Autobiography of Red purports to be Geryon's autobiography. Carson transposes Geryon's story, however, into the modern world, so that he is suddenly not just a monster but a moody, artsy, gay teenage boy navigating the difficulties of sex and love and identity. His chief tormentor is Herakles, a charismatic ne'er-do-well who ends up breaking Geryon's heart. The book is strange and sweet and funny, and the remoteness of the ancient myth crossed with the familiarity of the modern setting creates a particularly Carsonian effect: the paradox of distant closeness.
Central themes
Geryon's monstrosity
Autobiography of Red is a coming-of-age novel exploring Geryon's childhood and youth, described as a red monster with wings, and his emotions upon being rejected by others due to his monstrous characteristics. Carson's humanization of Geryon fits a trend in recent centuries' literature seeking to revalue the "monster" beyond its traditional role as heroic figure obstacle. Geryon's case is notable because Stesichorus himself had already made an initial effort to humanize his figure by narrating events from his perspective in the Geryoneis.

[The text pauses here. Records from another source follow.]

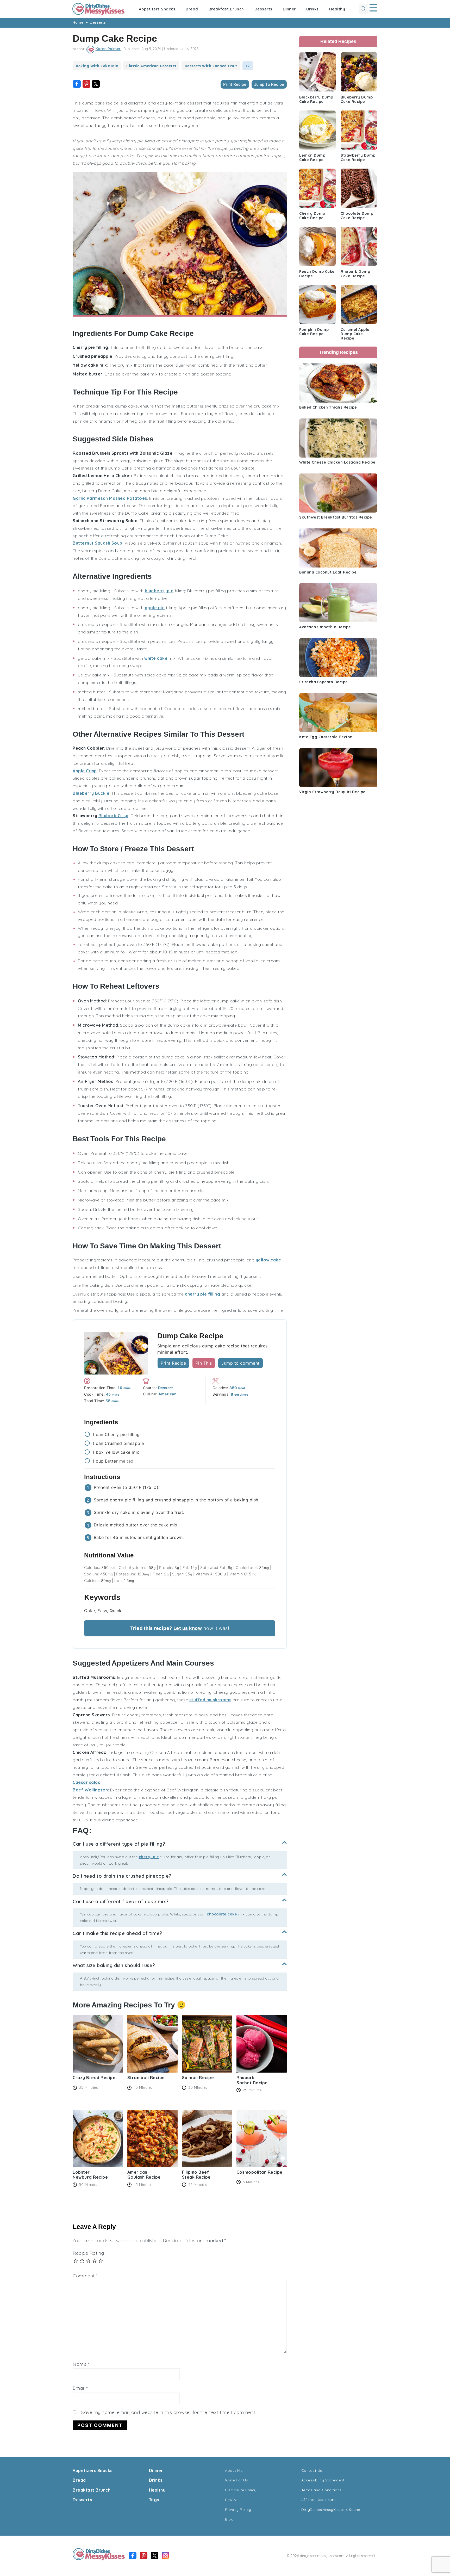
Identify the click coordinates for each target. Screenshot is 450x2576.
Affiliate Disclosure (318, 2499)
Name (81, 2364)
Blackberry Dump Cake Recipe (316, 99)
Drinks (312, 9)
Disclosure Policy (241, 2490)
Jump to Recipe (269, 84)
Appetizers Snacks (157, 9)
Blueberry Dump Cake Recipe (357, 99)
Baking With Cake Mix (97, 65)
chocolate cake (222, 1914)
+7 (248, 65)
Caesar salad (87, 1782)
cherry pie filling (202, 1294)
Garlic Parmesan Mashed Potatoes (110, 498)
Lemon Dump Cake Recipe (312, 157)
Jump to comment (240, 1363)
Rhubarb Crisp (113, 815)
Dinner (289, 9)
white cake (155, 658)
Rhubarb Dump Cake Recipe (355, 273)
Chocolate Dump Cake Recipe (357, 215)
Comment (85, 2276)
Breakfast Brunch (226, 9)
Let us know (187, 1628)
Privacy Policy (238, 2509)
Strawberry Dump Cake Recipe (358, 157)
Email (80, 2388)
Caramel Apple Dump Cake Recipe (355, 334)
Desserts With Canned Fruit (211, 65)
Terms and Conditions (321, 2490)
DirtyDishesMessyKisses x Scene (330, 2509)
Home (78, 22)
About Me (233, 2470)
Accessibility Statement (323, 2480)
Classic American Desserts (151, 65)
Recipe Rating (88, 2253)
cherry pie (149, 1856)
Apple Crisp (85, 770)
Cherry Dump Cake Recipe (312, 215)
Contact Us (311, 2470)
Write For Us (236, 2480)
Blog (229, 2519)
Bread (192, 9)
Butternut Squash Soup (97, 543)
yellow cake (268, 1259)
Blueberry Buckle (91, 793)
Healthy (337, 9)
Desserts (263, 9)
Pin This (204, 1363)
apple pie (155, 607)
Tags (154, 2499)
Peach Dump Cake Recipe (317, 273)
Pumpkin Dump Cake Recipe (314, 331)
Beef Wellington (90, 1789)
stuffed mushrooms (210, 1699)
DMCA (230, 2499)
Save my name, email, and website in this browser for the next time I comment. (168, 2412)
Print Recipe (234, 84)
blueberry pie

Geryon's ambivalent representation is why figures like Dante Alighieri showed him as the "personification of fraud," with a body mixing human and animal parts.In the novel, Carson goes further than Stesichorus and completely reverses protagonist and antagonist roles of Heracles and Geryon by showing the latter as a victim of violence despite his monster identity.

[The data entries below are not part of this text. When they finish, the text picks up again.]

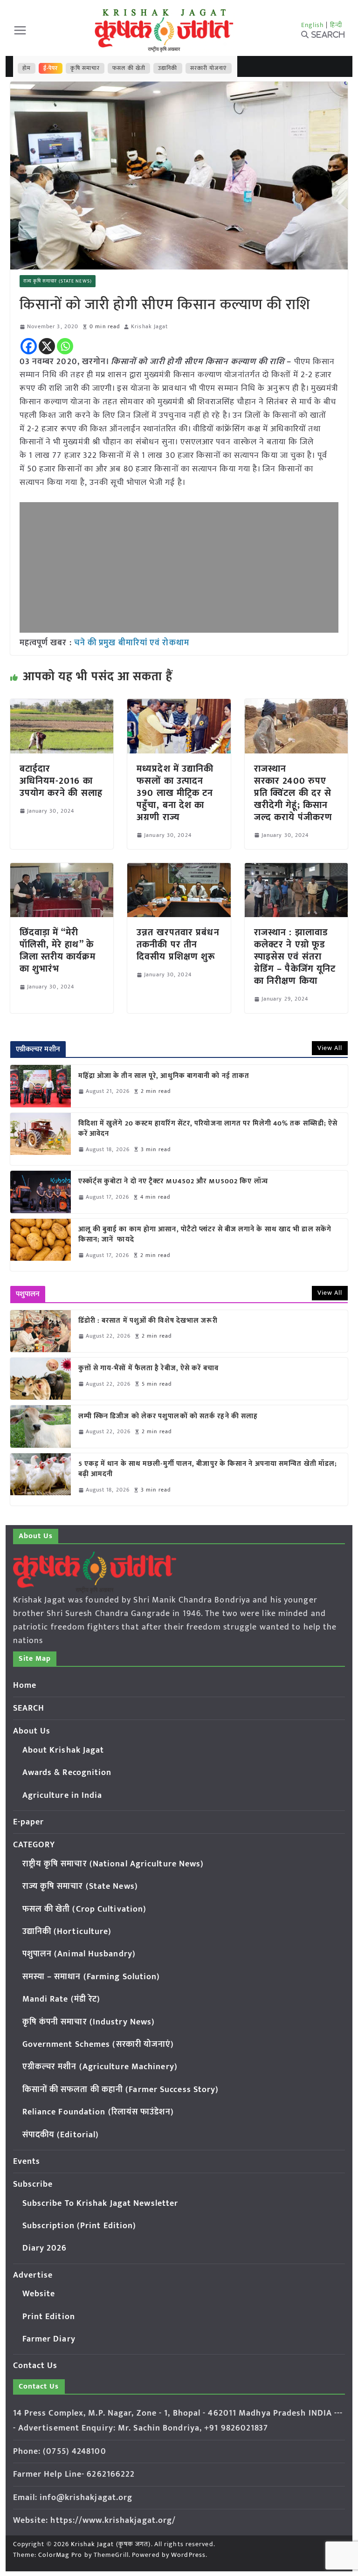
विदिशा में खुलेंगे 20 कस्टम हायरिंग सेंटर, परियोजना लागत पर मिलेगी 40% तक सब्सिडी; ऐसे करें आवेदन (208, 1129)
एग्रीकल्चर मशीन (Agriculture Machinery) (100, 2067)
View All (330, 1048)
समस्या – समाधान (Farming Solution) (91, 1977)
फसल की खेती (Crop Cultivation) (84, 1909)
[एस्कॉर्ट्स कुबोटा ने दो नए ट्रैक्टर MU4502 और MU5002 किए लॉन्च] (40, 1192)
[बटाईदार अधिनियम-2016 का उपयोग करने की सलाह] (62, 705)
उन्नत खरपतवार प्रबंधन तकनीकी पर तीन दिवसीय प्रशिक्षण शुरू (178, 945)
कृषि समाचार (85, 68)
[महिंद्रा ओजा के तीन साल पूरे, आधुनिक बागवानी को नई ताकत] (40, 1086)
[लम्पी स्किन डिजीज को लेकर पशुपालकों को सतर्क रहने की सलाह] (40, 1426)
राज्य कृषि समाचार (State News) (57, 281)
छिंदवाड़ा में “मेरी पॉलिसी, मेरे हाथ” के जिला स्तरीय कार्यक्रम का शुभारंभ (58, 951)
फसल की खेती (128, 68)
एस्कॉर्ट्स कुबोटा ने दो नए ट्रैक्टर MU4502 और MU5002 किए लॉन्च (173, 1181)
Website (38, 2294)
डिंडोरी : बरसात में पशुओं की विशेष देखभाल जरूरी (148, 1321)
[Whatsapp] (65, 346)
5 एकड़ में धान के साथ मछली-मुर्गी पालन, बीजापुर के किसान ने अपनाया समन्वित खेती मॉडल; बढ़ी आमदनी (207, 1469)
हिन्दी (336, 25)
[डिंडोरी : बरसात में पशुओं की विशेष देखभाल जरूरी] (40, 1331)
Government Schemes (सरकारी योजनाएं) (98, 2044)
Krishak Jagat (149, 326)
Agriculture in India (62, 1796)
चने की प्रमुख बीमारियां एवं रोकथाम (131, 643)
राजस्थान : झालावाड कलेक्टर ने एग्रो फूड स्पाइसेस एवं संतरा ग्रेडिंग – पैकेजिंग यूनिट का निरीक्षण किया (295, 957)
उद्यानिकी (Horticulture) (67, 1932)
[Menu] (20, 30)
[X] (47, 346)
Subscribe (33, 2184)
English (312, 25)
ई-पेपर (50, 68)
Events (27, 2162)
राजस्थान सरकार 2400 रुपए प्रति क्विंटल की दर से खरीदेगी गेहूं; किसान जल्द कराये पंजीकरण (293, 793)
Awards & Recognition (67, 1773)
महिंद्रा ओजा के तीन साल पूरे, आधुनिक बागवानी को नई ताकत (164, 1076)
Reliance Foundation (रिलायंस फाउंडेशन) (98, 2112)
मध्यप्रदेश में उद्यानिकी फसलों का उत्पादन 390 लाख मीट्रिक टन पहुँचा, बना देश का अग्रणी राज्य (175, 793)
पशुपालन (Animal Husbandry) (79, 1954)
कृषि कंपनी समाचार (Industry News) (88, 2022)
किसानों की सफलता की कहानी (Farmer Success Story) (120, 2090)
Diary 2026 (44, 2248)
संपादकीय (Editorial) (60, 2135)
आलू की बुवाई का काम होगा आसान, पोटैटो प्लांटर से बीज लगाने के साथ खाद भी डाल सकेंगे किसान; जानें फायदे (205, 1234)
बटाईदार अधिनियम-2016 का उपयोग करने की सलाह (61, 781)
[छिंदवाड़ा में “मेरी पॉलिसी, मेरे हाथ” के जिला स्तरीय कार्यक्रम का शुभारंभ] (62, 870)
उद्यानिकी (167, 68)
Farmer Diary (49, 2339)
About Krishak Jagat (63, 1750)
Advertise (33, 2275)
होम (26, 68)
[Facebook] (29, 346)
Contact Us (35, 2366)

One of the protagonist's first revealed characteristics states: "Geryon was a monster everything about him was red." Red's importance lies in its metaphor for Geryon's monstrosity, the main characteristic leading to rejection. The exact meaning of red has been explored by several scholars. Interpretations of what it symbolizes in Geryon include: his interiority, his creativity and inner strength. According to professor Dina Georgis, Geryon's wings represent the physical mark of everything making him feel vulnerable and different from others, particularly his homosexuality. This is reflected in the work in his attempts to hide his wings from others, fearing their presence would arouse hatred and rejection.

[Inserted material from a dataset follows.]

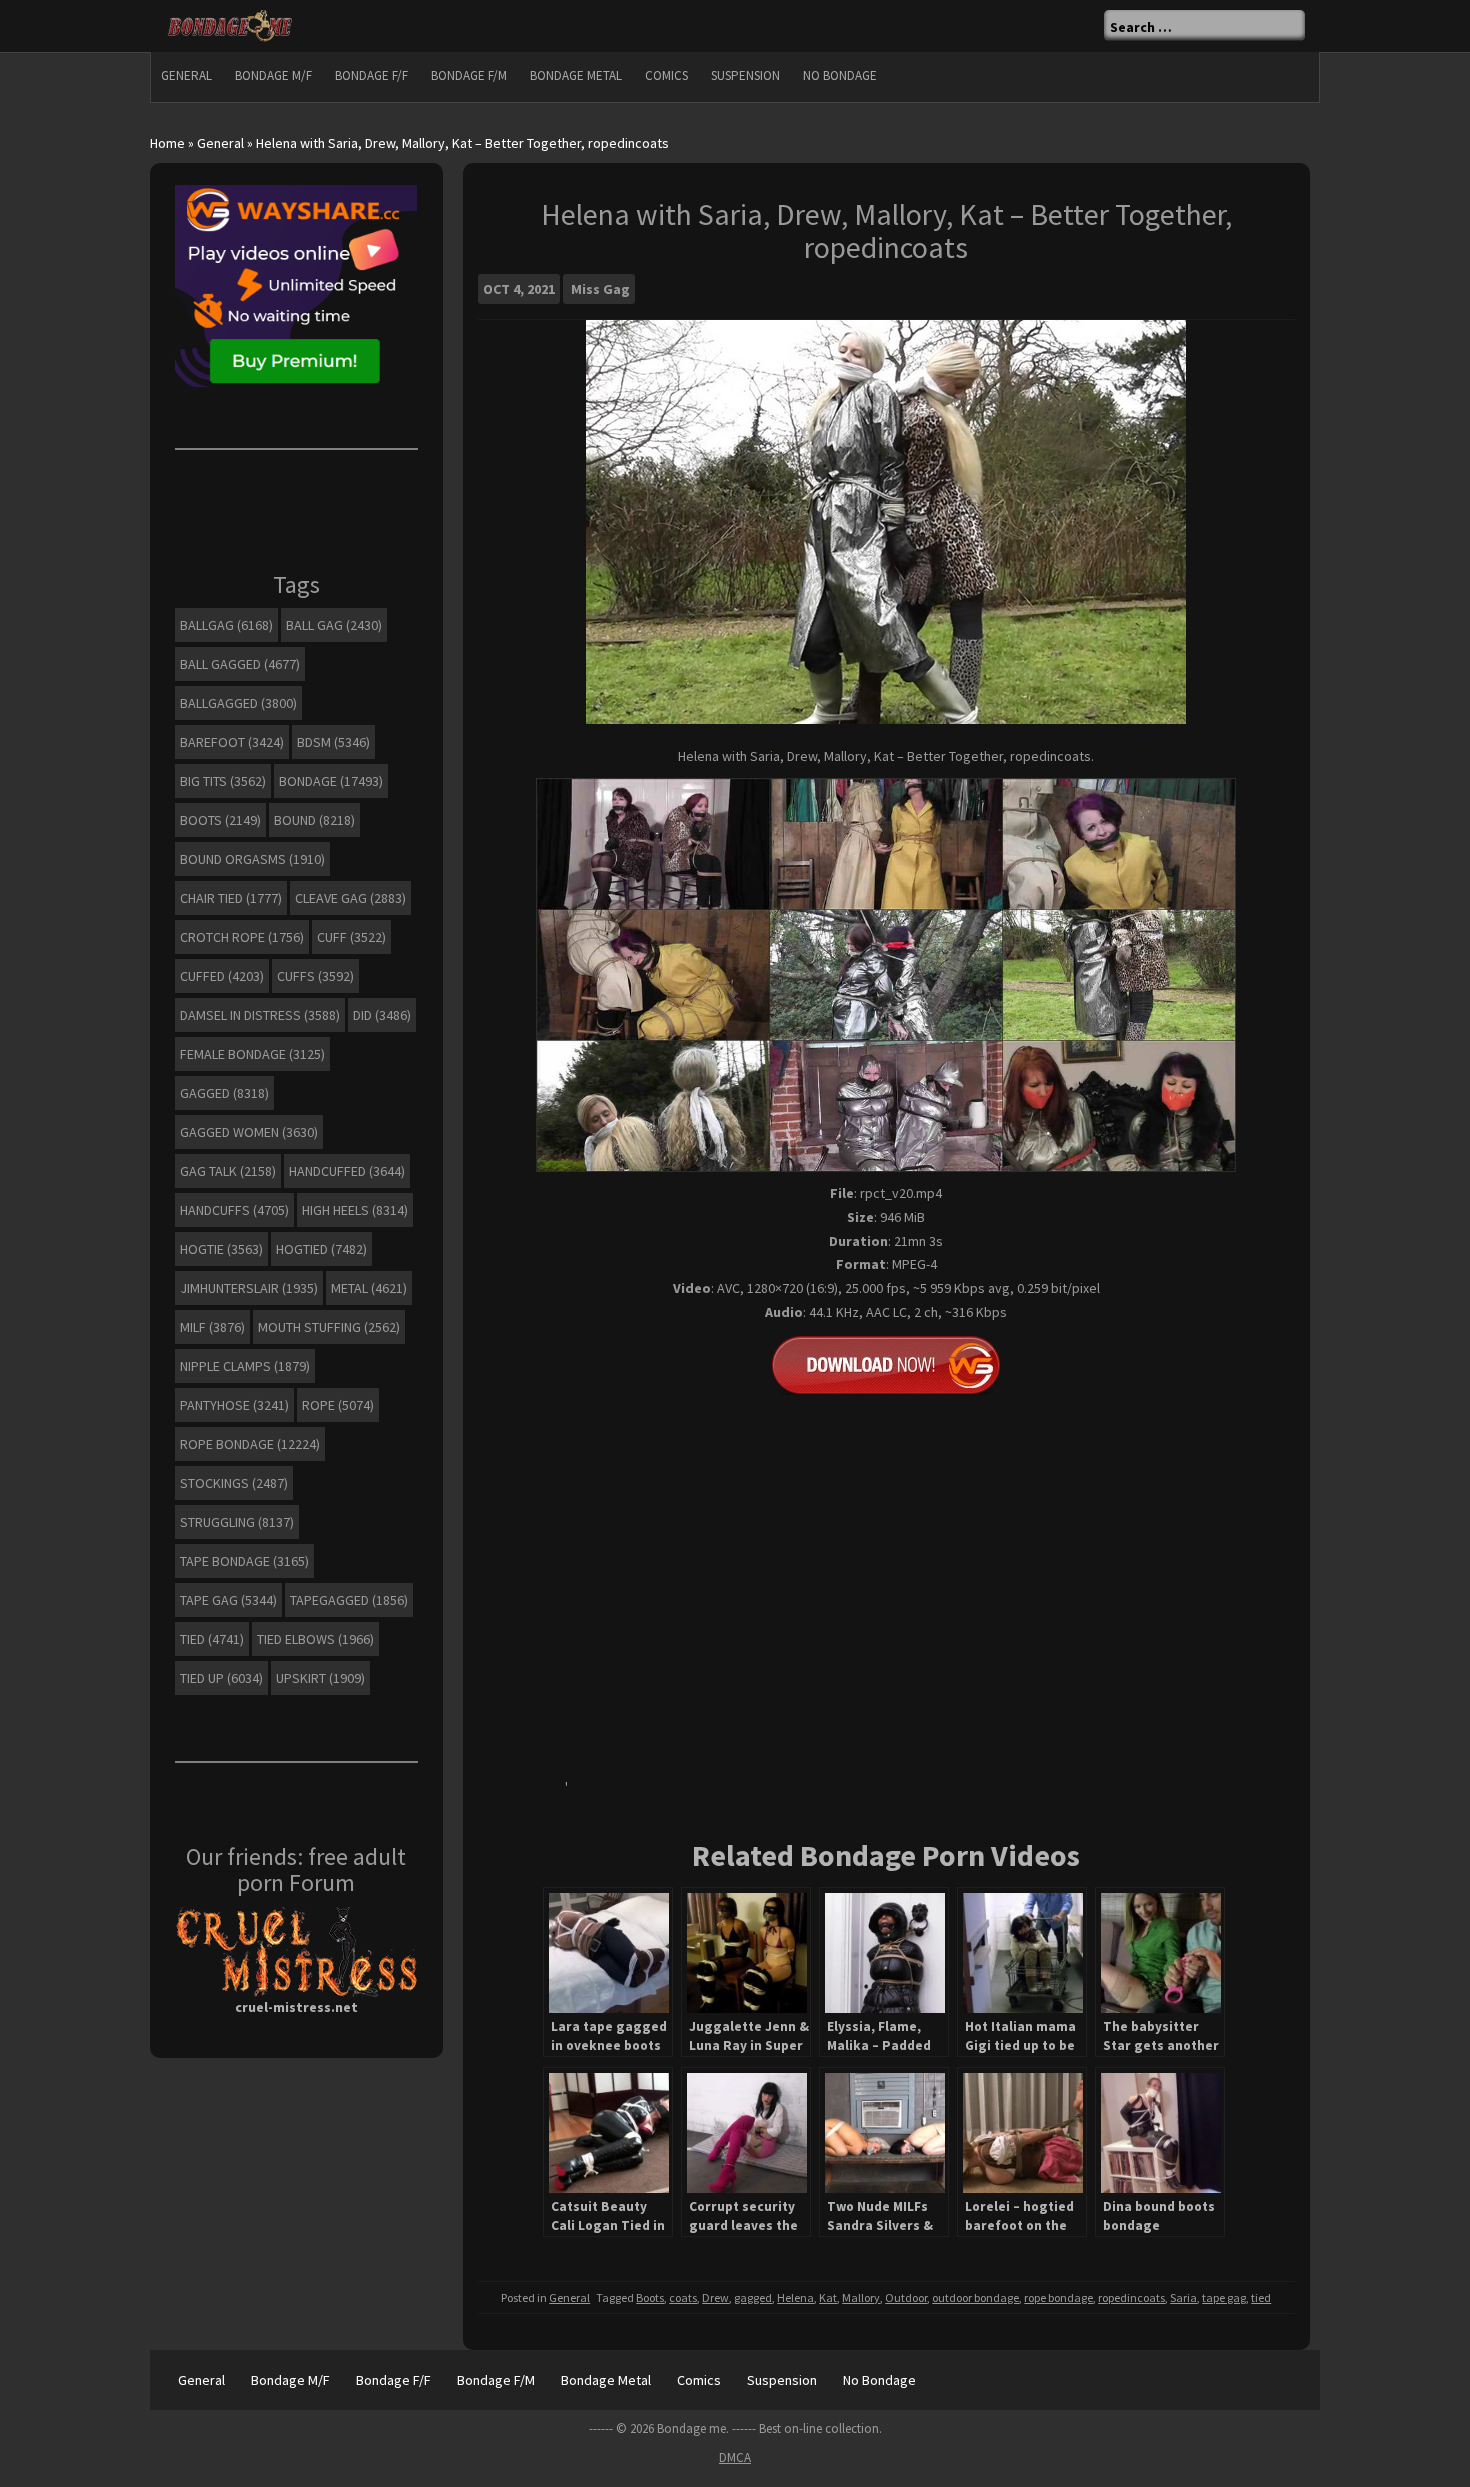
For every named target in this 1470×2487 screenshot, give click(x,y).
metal (369, 1288)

An important point is that, despite Geryon's wings and red color not being mentioned by any other character throughout most of the book, their presence is literal and not metaphorical. Although lack of mentions could be explained by Geryon's attempts to hide his wings under jackets, it is peculiar that not even Heracles mentions them in moments when their presence would be obvious, like during sex. However, the wings later provoke a quite realistic reaction when seen by Ancash, Heracles' new boyfriend. Moreover, near the novel's end, Geryon uses his wings once to fly.
Returning to Geryon, Carson is explicit in narrating how his monstrous characteristics, instead of signaling danger, are marks leading to exclusion. From childhood, Geryon feels marginalized by schoolmates and mistreated by his brother, leading him to isolate himself. When his brother begins sexually abusing him, one tactic to keep silent is threatening to tell at home how "nobody at school."
Geryon's constant self-questioning later leads him to ask: "Who can blame a monster for being red?" as rejection of the classical monster role narrative that Geryon refuses to embody. At the novel's end, Geryon finally frees himself from the bonds imposed by his monstrosity without rejecting this part of his identity but accepting it as integral to himself, without shame or guilt. Once discovering his relation to the "Yazcol Yazcamac," Geryon flies into a volcano crater and emerges as a heroic figure, still with characteristics defining him as monster but having left insecurities behind.